# PROMPT A
Rewrite the prostate cancer study report starting at "Investigators found that" and ending at "first author of the study.", substituting "biological" for "molecular".
# PROMPT B
Check each statement against the prostate cancer study report, then answer yes or no and quote the words that settle it. (i) EZH2 stabilizes a protein called FOXA1. (ii) Yang Yi was a co-senior author of the study. (iii) Northwestern University's startup funding was the study's only source of support.

# PAGE EXTRACT
== == ==
A Northwestern Medicine study published in the Journal of Clinical Investigation has uncovered a connection between a well-known cancer-related protein and a major RNA modification process, which may inform new treatment strategies against prostate cancer.
Investigators found that EZH2, a protein long recognized for its role in gene regulation, also influences m6A, the most common chemical RNA modification in humans.
This modification acts like a molecular “switch,” controlling how genes are expressed and proteins are made. While m6A has been linked to cancer progression, the exact mechanisms behind its regulation remained unclear, said Yang Yi, PhD, assistant professor of Urology, who was the first author of the study.
“We have a long-term interest in the potential crosstalk between different kinds of epigenetic regulation types, especially the interplay between EZH2-mediated modification,” Yi said. “We initiated this project to study how EZH2 promotes cancer progression through targeting this m6A modification.”
In the study, the scientists analyzed prostate cancer cells and observed that EZH2 doesn’t simply modify histone H3; it also stabilizes another protein called FOXA1, which in turn boosts the transcriptional activity of YTHDF1, an m6A “reader” protein. That change sets off a chain reaction in which YTHDF1 increases the protein production of key enzymes (METTL14 and WTAP) that add m6A marks to RNA, raising m6A levels in prostate cancer cells. The consequence of this process is that higher m6A levels help cancer cells grow and survive, Yi said.
Next, the investigators blocked EZH2’s enzymatic activity and found that it disrupted the entire pathway, slowing protein production and weakening cancer cell growth. Even more promising, combining an EZH2-targeting drug with an m6A inhibitor significantly reduced tumor growth in lab models of prostate cancer, suggesting a powerful new therapeutic approach.
The findings highlight how cancer cells exploit multiple layers of gene regulation — and how understanding these connections can lead to smarter, more effective therapies.
“Building off this study, we are now working to understand how EZH2, beyond its canonical function, can regulate RNA biology in prostate cancer,” said Qi Cao, PhD, the Anthony J. Schaeffer, MD, Professor of Urology, who was co-senior author of the study.
Rendong Yang, PhD, associate professor of Urology, was co-senior author of the study. Additional Feinberg co-authors included Ertugrul Özbudak, PhD, the Robert Laughlin Rea Professor of Cell Biology in the Department of Cell and Developmental Biology; Sarki Abdulkadir, MD, PhD, the John T. Grayhack, MD, Professor of Urological Research and vice chair for research in the Department of Urology; and Daniel Arango, PhD, assistant professor of Pharmacology.
Cao, Yang and Yi are members of the Robert H. Lurie Comprehensive Cancer Center of Northwestern University.
The study was supported in part by startup funding provided by Northwestern University. Additional funding was supported by U.S. Department of Defense grant HT9425-23-1-0661; National Institute of Health grants P50CA180995, R35GM142441, R01CA259388, R01CA256741, R01CA278832, R01CA285684 and R01CA300246; The Elsa U. Pardee Foundation Research Grant; and the Polsky Urologic Cancer Institute of the Robert H. Lurie Comprehensive Cancer Center of Northwestern University.
== == ==
# AVAILABLE DATA
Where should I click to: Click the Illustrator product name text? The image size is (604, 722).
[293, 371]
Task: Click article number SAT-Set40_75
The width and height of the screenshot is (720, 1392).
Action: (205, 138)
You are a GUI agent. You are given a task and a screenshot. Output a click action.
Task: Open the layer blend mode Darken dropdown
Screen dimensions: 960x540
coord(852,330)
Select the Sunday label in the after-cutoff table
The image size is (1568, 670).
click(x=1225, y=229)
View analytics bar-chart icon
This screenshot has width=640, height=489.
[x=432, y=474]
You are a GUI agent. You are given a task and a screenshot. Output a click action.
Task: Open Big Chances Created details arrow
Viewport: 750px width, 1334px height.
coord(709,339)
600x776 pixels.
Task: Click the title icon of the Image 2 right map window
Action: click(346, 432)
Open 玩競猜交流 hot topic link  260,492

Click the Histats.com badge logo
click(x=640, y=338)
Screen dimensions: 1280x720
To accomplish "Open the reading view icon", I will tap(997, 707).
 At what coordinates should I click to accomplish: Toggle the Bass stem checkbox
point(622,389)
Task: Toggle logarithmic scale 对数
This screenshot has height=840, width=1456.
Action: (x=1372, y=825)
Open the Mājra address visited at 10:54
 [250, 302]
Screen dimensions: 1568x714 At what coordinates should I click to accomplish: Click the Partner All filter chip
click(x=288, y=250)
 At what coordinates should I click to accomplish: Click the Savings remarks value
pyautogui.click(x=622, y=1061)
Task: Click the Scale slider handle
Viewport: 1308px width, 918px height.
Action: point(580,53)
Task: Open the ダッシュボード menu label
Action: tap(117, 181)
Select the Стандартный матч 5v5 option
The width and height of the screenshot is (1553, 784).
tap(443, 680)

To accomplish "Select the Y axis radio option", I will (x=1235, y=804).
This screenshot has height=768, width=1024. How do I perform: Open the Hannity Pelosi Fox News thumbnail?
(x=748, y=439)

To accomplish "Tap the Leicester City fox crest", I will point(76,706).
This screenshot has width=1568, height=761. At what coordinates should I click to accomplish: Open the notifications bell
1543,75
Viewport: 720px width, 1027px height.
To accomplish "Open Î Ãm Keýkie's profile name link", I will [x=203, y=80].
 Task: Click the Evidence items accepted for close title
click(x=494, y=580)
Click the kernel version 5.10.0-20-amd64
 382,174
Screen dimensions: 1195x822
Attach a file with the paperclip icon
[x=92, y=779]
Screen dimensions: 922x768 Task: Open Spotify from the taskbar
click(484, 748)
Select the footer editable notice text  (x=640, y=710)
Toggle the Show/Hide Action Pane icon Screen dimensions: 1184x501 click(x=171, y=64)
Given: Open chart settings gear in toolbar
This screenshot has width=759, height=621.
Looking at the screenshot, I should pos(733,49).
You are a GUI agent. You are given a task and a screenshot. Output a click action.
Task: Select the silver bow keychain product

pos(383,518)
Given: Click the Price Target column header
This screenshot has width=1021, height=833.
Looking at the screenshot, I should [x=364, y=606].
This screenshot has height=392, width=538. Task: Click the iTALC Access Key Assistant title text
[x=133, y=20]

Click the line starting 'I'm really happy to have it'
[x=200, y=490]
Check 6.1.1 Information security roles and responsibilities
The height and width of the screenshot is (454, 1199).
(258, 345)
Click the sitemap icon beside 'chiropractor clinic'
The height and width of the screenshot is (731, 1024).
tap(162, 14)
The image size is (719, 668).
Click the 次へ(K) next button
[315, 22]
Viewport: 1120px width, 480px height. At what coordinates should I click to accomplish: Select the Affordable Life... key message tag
== == ==
# TASK ANSWER A
Investigators found that EZH2, a protein long recognized for its role in gene regulation, also influences m6A, the most common chemical RNA modification in humans.
This modification acts like a biological “switch,” controlling how genes are expressed and proteins are made. While m6A has been linked to cancer progression, the exact mechanisms behind its regulation remained unclear, said Yang Yi, PhD, assistant professor of Urology, who was the first author of the study.

# TASK ANSWER B
(i) Yes: "it also stabilizes another protein called FOXA1"
(ii) No: "who was the first author of the study"
(iii) No: "The study was supported in part by startup funding provided by Northwestern University"